**Given request A**
Summarize the article on the Tennessee Promise in three sentences.
**Given request B**
Reproduce the part of the article on the Tennessee Promise starting at "But for many" and ending at "the automotive industry.".

**Document text**
===

Hanna Barczyk for NPR

Justin Napier is exactly the kind of community college graduate Tennessee was hoping for.

In high school, Napier didn't have his eye on college. In fact, he had a job lined up working on race cars after graduation. But in the spring of 2014, a year before Napier graduated, Gov. Bill Haslam announced a plan to make community college free for graduating high school seniors, part of a broader plan to dramatically increase the number of adults in Tennessee with college credentials. It was called, grandly, the Tennessee Promise.

"We are committed to making a clear statement to families that education beyond high school is a priority," Haslam said in his State of the State address that year.

Four years after Haslam's announcement, education officials have released data that begin to answer the original question: Does giving away two years of free community college ultimately translate into more degrees?

The answer is a tentative yes, with experts warning not to read too much into a single year's outcome.

A Degree And Zero Student Debt

For some students, the promise of free community college simply lured them away from a four-year university.

But for many others, like Napier, the governor's new program completely changed their trajectory. Napier decided not to take the race car job and instead joined the inaugural cohort of Tennessee Promise students at Nashville State Community College, where freshman enrollment surged by more than a quarter compared to the previous fall.

The program promised to pay for a maximum of five semesters. Napier, who worked full-time throughout college, took advantage of all of them. He now has an associate's degree in electrical engineering technology and works at a company that builds automated machines for the automotive industry.

"I have my degree and zero student debt," he said. "You do have to pay for your books and your parking pass, but that's a heck of a deal. You can't beat that."

===

**Data section**
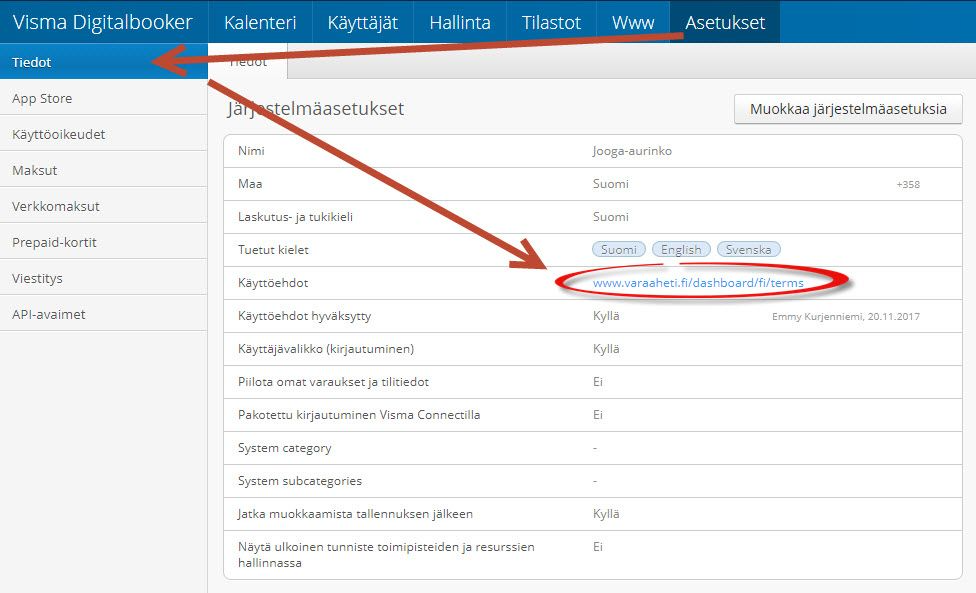Open Viestitys messaging settings
Viewport: 976px width, 593px height.
tap(42, 276)
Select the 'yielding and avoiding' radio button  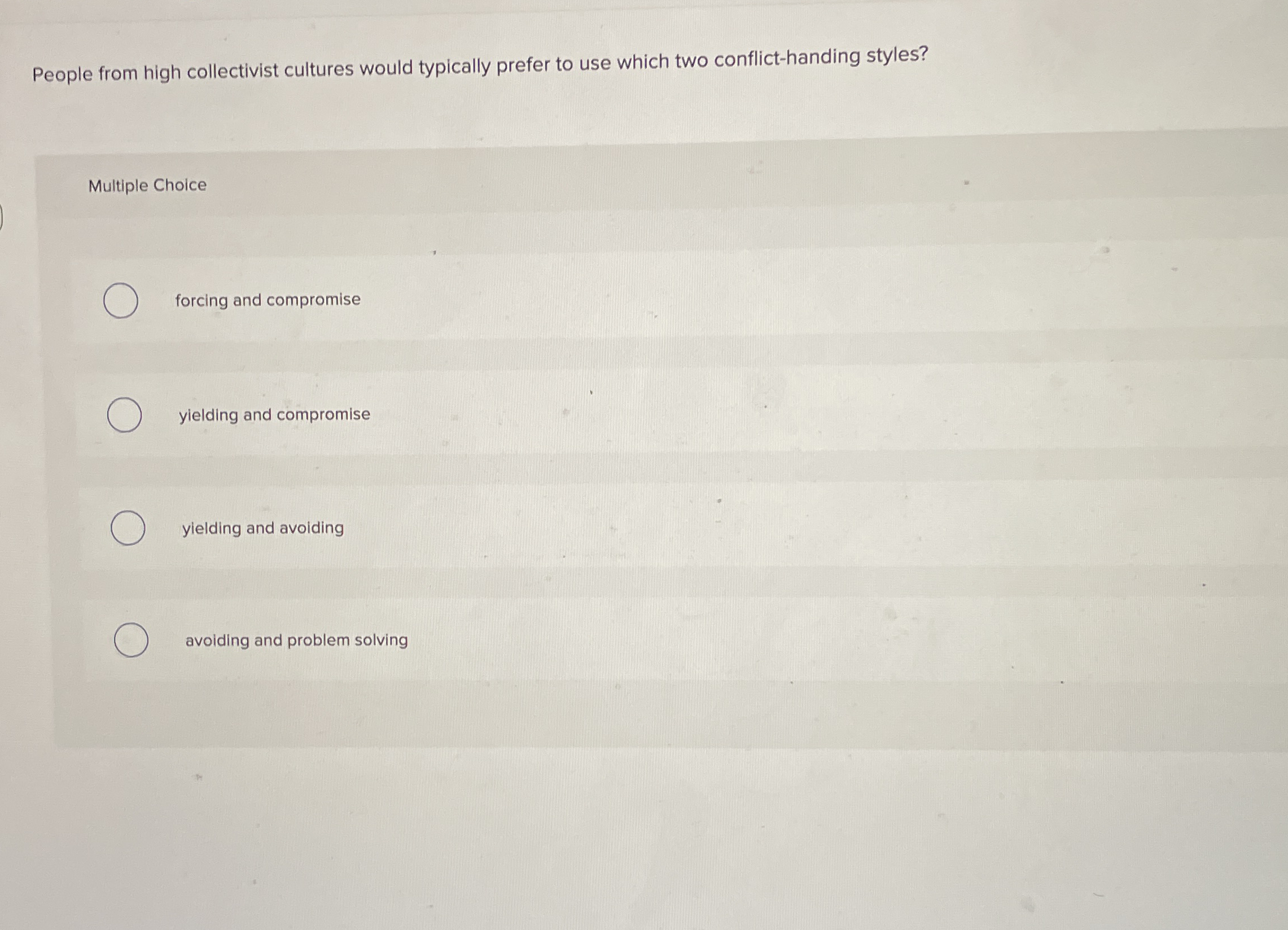129,529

===

**Written answer A**
In the spring of 2014, Gov. Bill Haslam announced the Tennessee Promise, which made community college free for graduating high school seniors as part of a plan to sharply increase the number of adults in Tennessee with college credentials. Four years later, data give a tentative yes to whether two free years of community college lead to more degrees, though experts warn against reading too much into a single year's outcome. Justin Napier turned down a race car job to join the program's first cohort at Nashville State Community College, and he now has an associate's degree in electrical engineering technology and zero student debt.

**Written answer B**
But for many others, like Napier, the governor's new program completely changed their trajectory. Napier decided not to take the race car job and instead joined the inaugural cohort of Tennessee Promise students at Nashville State Community College, where freshman enrollment surged by more than a quarter compared to the previous fall.

The program promised to pay for a maximum of five semesters. Napier, who worked full-time throughout college, took advantage of all of them. He now has an associate's degree in electrical engineering technology and works at a company that builds automated machines for the automotive industry.